Render the listing below, from the line containing "At what coordinates should I click to accomplish: Open more" through the line containing "coord(675,58)", as a numbered list with blank lines omitted.

────────

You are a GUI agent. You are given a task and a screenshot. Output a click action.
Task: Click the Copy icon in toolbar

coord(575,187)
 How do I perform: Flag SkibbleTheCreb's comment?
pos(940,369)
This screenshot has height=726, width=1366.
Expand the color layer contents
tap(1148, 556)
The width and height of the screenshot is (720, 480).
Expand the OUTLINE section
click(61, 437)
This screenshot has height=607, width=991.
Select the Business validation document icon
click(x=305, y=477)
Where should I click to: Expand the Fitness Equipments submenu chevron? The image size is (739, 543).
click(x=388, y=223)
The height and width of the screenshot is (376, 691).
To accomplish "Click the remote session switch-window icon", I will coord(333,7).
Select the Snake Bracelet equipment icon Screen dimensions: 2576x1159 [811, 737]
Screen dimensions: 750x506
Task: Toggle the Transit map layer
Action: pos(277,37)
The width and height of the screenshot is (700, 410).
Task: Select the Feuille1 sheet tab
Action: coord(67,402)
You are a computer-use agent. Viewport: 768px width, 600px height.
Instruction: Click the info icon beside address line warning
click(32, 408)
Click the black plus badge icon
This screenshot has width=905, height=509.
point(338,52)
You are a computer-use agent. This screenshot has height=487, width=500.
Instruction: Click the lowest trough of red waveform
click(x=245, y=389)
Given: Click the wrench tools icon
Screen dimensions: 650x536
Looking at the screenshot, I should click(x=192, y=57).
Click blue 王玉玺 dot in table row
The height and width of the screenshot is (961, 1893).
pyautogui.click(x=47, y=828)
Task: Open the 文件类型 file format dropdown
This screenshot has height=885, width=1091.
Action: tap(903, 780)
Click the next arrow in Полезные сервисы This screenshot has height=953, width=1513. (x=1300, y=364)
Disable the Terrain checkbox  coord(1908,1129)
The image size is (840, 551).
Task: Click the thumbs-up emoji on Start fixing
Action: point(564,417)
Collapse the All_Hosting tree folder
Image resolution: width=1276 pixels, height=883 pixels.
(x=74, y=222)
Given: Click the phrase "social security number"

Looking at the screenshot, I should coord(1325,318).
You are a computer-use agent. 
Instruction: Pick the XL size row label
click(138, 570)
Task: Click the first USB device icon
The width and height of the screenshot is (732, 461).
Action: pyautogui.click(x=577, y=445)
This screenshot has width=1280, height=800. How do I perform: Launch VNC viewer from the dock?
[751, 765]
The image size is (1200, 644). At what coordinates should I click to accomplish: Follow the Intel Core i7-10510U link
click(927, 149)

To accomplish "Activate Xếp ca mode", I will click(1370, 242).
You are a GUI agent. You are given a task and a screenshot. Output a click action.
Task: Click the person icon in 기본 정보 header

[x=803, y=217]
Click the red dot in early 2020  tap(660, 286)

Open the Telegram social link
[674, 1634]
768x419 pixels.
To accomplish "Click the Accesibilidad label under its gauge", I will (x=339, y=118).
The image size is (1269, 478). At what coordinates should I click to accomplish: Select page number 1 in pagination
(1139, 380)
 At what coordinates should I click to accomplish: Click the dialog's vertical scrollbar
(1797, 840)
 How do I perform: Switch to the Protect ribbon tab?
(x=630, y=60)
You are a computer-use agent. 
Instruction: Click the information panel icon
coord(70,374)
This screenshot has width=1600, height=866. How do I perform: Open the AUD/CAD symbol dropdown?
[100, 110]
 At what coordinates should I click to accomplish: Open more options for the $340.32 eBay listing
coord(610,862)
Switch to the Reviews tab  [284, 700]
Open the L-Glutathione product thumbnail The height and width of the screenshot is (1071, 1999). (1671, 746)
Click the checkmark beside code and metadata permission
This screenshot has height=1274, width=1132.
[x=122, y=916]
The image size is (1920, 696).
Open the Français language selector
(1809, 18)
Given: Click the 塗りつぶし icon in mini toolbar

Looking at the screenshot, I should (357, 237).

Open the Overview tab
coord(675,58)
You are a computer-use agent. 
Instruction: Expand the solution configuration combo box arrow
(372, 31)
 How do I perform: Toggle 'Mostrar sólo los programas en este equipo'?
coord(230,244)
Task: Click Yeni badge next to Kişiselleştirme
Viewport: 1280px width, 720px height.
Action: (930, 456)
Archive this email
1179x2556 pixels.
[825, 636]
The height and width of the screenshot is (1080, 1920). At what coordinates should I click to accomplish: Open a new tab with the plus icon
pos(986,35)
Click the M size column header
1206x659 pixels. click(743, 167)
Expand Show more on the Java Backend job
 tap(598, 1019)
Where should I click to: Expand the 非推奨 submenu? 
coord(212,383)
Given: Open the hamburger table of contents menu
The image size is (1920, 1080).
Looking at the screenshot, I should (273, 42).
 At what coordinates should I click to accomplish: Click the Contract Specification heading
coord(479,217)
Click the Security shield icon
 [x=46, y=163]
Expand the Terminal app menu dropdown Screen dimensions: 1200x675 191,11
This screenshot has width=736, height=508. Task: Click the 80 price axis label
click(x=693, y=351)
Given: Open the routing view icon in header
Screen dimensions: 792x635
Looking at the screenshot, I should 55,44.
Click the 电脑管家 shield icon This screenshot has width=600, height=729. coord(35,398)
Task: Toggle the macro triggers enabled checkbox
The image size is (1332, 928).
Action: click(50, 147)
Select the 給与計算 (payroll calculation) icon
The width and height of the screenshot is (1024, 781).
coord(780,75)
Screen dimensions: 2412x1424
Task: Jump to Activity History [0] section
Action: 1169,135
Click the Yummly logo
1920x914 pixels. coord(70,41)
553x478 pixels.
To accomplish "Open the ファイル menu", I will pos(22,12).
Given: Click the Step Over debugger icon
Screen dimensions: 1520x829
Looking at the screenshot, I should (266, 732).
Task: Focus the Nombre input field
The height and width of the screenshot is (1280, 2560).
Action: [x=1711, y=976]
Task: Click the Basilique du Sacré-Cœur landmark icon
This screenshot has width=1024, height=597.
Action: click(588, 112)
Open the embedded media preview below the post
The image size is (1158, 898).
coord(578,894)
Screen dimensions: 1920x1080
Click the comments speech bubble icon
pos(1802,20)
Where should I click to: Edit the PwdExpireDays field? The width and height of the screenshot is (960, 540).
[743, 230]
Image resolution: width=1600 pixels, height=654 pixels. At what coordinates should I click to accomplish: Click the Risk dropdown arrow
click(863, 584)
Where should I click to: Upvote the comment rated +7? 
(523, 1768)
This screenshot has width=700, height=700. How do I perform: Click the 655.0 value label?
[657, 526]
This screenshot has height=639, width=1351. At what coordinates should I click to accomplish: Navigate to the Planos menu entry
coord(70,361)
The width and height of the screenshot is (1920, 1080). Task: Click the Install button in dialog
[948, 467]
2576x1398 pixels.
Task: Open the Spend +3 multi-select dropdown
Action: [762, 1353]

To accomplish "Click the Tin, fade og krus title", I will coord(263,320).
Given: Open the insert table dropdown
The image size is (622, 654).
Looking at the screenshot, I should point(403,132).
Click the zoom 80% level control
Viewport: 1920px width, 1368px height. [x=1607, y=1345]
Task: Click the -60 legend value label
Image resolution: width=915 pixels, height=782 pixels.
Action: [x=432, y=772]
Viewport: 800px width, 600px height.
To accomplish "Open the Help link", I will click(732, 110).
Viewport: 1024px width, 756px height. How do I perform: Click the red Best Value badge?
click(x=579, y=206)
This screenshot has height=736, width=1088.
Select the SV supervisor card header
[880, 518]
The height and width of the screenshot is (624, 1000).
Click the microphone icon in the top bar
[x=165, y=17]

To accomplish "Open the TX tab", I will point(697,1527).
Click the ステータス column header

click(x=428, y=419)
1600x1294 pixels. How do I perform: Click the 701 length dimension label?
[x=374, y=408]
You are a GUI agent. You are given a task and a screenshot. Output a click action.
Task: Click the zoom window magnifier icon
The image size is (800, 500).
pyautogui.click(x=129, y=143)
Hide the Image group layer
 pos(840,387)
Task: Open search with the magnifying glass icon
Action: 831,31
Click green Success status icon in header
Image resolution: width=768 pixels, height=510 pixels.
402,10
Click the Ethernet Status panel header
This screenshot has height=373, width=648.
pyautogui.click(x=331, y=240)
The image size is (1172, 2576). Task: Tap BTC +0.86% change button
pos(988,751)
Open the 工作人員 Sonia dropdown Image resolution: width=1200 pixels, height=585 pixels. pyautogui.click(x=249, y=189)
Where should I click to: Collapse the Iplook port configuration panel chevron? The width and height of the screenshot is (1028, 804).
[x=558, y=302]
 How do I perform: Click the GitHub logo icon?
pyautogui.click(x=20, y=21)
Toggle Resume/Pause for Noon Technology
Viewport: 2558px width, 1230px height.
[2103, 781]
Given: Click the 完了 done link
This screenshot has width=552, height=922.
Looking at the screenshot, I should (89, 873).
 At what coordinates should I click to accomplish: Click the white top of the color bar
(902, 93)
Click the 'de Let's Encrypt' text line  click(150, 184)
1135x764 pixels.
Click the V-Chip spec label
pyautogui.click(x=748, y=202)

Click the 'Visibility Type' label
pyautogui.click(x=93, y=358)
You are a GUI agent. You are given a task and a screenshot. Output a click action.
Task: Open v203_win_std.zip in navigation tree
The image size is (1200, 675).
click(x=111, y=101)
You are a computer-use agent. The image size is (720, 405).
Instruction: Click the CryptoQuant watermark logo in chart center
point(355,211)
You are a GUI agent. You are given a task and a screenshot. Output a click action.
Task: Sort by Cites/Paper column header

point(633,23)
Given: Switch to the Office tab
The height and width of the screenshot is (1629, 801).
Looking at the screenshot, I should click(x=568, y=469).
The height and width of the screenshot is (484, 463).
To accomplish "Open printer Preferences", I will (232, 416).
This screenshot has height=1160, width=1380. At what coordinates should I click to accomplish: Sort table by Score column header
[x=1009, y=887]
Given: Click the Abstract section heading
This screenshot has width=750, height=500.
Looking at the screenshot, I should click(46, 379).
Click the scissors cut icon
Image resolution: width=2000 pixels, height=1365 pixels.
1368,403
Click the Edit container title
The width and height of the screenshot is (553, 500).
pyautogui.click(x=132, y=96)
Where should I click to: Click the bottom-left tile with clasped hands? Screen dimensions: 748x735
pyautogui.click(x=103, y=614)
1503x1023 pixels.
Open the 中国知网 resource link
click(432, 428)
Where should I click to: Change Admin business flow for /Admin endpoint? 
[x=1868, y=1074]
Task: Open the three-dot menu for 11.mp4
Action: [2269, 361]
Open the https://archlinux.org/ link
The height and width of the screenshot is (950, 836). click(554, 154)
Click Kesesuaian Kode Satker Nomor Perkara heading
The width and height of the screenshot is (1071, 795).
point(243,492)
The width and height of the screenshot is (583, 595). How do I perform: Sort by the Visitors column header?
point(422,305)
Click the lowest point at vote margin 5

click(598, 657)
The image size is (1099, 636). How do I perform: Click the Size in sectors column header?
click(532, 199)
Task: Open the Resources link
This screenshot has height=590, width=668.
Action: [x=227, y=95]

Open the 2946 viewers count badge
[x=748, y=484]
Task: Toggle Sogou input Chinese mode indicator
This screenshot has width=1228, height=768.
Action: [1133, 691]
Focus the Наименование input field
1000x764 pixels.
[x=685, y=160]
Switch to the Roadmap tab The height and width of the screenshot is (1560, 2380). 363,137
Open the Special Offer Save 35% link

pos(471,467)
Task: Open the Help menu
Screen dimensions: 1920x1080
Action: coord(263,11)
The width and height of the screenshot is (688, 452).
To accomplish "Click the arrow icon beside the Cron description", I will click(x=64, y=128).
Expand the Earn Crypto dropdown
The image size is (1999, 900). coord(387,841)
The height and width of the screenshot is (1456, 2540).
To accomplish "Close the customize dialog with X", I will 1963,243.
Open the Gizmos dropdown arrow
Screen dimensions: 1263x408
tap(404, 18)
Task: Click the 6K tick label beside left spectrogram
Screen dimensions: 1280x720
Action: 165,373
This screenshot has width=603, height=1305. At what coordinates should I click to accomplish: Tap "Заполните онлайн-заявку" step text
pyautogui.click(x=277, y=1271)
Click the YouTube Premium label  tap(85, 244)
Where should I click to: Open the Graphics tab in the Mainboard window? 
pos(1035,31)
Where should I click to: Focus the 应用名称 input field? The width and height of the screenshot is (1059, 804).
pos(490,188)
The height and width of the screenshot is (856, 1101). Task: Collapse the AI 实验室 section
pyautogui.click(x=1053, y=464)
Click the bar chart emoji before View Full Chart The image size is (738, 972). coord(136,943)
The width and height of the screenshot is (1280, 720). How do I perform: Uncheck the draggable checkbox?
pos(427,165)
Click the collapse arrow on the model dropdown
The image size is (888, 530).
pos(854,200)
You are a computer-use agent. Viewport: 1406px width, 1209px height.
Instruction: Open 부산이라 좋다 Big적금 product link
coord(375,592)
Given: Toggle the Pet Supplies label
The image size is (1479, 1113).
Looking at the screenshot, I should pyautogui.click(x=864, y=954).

────────

# [WRITTEN ANSWER]
1.  At what coordinates should I click to accomplish: Open more options for the $340.32 eBay listing
2. coord(610,862)
3. Switch to the Reviews tab  [284, 700]
4. Open the L-Glutathione product thumbnail The height and width of the screenshot is (1071, 1999). (1671, 746)
5. Click the checkmark beside code and metadata permission
6. This screenshot has height=1274, width=1132.
7. [x=122, y=916]
8. The image size is (1920, 696).
9. Open the Français language selector
10. (1809, 18)
11. Given: Click the 塗りつぶし icon in mini toolbar
12. Looking at the screenshot, I should (357, 237).
13. Open the Overview tab
14. coord(675,58)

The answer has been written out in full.